Wedgwood is a line of porcelain and pottery produced by Josiah Wedgwood from about 1759 until his death in 1795, and by his heirs thereafter. Although Josiah was the first prominent pottery maker to endorse each piece with a mark bearing his own name, knowing how to date Wedgwood is still quite tricky. However, if you know what to look for, you can confidently date Wedgwood.
Notable Wedgwood Marks
Study the impression. If the letters in the name Wedgwood are uneven in size and shape, then you may be holding a very early piece. The unusual appearance of the letters is due to each one being made individually. Marks such as this suggest the piece was made between 1759 and 1769.

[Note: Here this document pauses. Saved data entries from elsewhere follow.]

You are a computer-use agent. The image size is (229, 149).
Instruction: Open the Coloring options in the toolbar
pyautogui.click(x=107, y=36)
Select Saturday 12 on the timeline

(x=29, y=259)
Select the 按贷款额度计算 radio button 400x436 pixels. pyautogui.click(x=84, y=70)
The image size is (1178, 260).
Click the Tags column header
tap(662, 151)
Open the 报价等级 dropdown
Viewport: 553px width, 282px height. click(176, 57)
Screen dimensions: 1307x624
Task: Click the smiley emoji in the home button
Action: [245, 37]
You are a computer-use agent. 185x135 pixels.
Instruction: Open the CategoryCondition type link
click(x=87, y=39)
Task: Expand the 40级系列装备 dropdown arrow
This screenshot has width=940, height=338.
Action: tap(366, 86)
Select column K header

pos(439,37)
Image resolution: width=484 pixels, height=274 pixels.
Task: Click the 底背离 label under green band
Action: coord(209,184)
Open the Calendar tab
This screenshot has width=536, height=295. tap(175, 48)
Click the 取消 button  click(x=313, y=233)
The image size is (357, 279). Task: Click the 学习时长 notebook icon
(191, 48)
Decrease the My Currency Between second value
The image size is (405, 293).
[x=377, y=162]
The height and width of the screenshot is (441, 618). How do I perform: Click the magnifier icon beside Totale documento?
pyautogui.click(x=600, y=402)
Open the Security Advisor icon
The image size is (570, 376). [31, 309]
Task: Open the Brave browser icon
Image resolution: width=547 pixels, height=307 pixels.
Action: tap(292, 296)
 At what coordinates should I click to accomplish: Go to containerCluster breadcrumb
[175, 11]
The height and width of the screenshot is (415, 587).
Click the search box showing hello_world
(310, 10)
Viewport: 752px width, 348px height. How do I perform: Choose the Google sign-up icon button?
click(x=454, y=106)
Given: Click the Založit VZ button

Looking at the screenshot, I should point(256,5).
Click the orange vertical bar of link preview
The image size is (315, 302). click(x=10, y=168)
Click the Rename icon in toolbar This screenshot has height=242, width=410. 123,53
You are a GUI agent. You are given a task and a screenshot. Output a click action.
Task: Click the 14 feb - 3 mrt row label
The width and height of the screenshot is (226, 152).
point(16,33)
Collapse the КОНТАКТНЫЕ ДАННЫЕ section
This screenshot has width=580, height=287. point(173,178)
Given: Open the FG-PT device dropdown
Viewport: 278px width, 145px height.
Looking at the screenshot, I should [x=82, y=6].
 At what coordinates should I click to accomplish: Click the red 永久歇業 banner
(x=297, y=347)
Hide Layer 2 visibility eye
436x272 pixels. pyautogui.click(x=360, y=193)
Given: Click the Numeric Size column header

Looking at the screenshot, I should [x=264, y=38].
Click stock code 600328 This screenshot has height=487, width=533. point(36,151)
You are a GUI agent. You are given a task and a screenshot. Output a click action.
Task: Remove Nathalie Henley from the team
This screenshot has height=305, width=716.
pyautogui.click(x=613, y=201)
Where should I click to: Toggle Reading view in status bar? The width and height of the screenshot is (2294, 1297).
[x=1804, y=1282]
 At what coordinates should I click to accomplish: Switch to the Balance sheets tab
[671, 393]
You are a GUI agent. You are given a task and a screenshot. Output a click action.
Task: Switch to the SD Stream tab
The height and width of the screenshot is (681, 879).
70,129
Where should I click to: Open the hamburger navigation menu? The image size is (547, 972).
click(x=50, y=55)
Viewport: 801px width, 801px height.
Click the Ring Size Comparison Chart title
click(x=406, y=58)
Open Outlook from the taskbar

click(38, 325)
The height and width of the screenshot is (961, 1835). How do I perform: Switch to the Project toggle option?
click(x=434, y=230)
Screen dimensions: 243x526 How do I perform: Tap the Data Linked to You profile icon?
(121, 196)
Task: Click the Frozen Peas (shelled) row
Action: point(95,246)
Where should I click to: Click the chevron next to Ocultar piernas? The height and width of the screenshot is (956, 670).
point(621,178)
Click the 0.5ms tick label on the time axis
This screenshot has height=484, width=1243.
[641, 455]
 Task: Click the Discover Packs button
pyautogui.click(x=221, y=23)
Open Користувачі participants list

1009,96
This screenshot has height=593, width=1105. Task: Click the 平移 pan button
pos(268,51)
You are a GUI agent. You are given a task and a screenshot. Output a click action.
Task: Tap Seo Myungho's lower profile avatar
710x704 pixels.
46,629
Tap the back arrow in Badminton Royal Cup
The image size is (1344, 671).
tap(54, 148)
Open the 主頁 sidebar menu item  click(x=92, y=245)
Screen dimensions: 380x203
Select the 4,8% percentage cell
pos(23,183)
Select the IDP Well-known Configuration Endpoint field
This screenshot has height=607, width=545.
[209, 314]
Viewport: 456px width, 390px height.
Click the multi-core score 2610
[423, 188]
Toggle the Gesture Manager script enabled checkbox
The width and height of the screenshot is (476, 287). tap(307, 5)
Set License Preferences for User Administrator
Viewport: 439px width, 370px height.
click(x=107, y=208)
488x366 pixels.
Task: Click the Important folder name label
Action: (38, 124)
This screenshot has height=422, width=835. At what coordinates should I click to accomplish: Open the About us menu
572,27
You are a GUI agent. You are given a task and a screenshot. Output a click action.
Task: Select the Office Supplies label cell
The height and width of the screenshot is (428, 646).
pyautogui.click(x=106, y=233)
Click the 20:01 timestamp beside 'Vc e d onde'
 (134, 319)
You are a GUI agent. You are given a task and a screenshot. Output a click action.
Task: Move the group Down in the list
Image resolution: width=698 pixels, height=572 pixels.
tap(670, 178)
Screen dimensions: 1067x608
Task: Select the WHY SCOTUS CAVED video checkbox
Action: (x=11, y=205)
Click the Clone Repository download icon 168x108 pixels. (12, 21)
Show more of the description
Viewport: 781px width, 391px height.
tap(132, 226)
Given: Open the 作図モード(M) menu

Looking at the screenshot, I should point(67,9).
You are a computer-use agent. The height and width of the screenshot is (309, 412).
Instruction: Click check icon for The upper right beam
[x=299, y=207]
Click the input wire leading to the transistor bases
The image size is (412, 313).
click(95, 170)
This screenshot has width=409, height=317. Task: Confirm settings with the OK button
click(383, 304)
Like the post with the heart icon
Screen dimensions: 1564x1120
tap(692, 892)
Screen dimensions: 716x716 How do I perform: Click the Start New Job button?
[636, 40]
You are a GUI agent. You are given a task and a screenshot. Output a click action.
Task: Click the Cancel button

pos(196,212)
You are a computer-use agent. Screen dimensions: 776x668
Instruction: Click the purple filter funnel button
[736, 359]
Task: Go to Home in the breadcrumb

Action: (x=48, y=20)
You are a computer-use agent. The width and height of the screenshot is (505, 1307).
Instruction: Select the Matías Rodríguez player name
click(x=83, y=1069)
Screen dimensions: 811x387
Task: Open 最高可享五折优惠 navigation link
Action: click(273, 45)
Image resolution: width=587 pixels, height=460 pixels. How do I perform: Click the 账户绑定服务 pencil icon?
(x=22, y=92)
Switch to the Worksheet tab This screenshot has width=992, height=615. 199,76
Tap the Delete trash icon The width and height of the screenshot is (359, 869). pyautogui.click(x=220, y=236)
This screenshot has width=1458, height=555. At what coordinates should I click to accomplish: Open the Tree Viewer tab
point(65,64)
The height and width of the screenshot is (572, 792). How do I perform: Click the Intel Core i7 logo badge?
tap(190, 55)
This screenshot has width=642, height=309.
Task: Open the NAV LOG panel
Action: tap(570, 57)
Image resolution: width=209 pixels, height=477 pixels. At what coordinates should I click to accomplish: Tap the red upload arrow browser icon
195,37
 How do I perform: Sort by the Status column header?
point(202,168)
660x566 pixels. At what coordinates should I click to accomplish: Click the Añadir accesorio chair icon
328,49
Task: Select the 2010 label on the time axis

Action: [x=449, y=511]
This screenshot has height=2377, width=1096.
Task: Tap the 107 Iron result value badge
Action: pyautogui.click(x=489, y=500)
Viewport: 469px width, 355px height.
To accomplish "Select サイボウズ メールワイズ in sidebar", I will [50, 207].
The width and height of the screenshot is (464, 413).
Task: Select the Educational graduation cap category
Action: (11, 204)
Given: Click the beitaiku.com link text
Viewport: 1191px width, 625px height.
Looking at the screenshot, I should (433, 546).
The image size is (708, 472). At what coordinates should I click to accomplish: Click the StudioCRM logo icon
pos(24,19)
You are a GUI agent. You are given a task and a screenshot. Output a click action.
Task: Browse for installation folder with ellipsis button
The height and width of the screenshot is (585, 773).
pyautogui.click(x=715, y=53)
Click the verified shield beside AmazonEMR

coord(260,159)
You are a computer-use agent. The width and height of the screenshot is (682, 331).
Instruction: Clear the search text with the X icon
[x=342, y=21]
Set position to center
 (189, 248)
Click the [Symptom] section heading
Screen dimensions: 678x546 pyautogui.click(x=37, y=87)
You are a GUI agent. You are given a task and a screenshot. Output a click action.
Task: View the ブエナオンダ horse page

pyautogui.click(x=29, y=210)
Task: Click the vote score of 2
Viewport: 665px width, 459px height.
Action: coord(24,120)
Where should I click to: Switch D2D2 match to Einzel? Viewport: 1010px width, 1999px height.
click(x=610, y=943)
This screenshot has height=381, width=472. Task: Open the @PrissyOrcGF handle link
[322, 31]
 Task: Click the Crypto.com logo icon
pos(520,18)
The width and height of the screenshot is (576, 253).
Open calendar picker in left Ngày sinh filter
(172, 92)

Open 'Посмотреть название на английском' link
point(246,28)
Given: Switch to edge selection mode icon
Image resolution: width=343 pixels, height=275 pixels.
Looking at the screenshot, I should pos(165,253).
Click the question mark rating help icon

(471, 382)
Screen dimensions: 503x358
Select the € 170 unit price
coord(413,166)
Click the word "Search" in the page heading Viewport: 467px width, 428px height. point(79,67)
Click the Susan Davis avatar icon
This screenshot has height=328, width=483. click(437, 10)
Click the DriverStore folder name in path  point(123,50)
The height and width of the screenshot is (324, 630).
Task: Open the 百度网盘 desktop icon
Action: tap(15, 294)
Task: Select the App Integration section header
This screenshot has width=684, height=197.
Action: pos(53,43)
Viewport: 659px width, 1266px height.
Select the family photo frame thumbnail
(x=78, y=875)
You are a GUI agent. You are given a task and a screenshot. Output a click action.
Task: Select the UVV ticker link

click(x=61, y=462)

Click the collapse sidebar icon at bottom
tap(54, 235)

Note that Josiah Wedgwood formed a partnership with his cousin, Thomas Bentley, in 1769. Three distinct marks were used during this period. Overall, the piece was marked with the words “WEDGWOOD & BENTLEY” that formed a full circle. However, sometimes this mark was also encircled, while in other cases the entire mark was raised rather than impressed. In addition, the word “ETRURIA” may have been included. These marks are most commonly found on specific product lines, such as jasperware, that date between 1769 and 1780. It should also be noted that this was the time when fake marks began appearing, which can be identified by the ability to mar them with a sharp object fairly easily.
Be aware that another mark used on ornamental pieces between 1769 and 1780 was “Wedgwood & Bentley” appearing in script. This mark is considered particularly rare. Another rare mark is “Wedgwood & Sons,” which would date the piece to 1790.
Look for numbers. The inclusion of a number on pieces marked Wedgwood & Bentley refers to the number of the catalog the item first appeared in. If you see this kind of mark, the piece predates 1780. Other marks used by the Wedgwood & Bentley partnership include the names appearing in both upper and lower case or all lower case, followed by a period. These marks date Wedgwood pieces to the years between 1780 and 1795.
Look for letters. The Wedgwood family began using a 3-letter code to indicate the month in which the piece was made, the potter that made it and the year of manufacture, in that order. If the last letter of the code is a zero, the piece was made in 1860, the first year this method of identification was put into place. However, it may take an expert to date Wedgwood of this era since some of the number series were repeated several times, making it difficult to ascertain the precise year the piece was made.
Know how to date Wedgwood that is more recent. The word “ENGLAND” was added to the mark around 1891, while “MADE IN ENGLAND” was included in 1908. The sans serif font was adopted in 1929, and machine printed marks began appearing on bone china in 1950.
The Wedgwood Company formed a merger with Waterford Crystal in 1987 and became known as Waterford Wedgwood.
Pieces marked as “Wedgwood & Co” were either made by Knottingley Pottery or Enoch Wedgwood.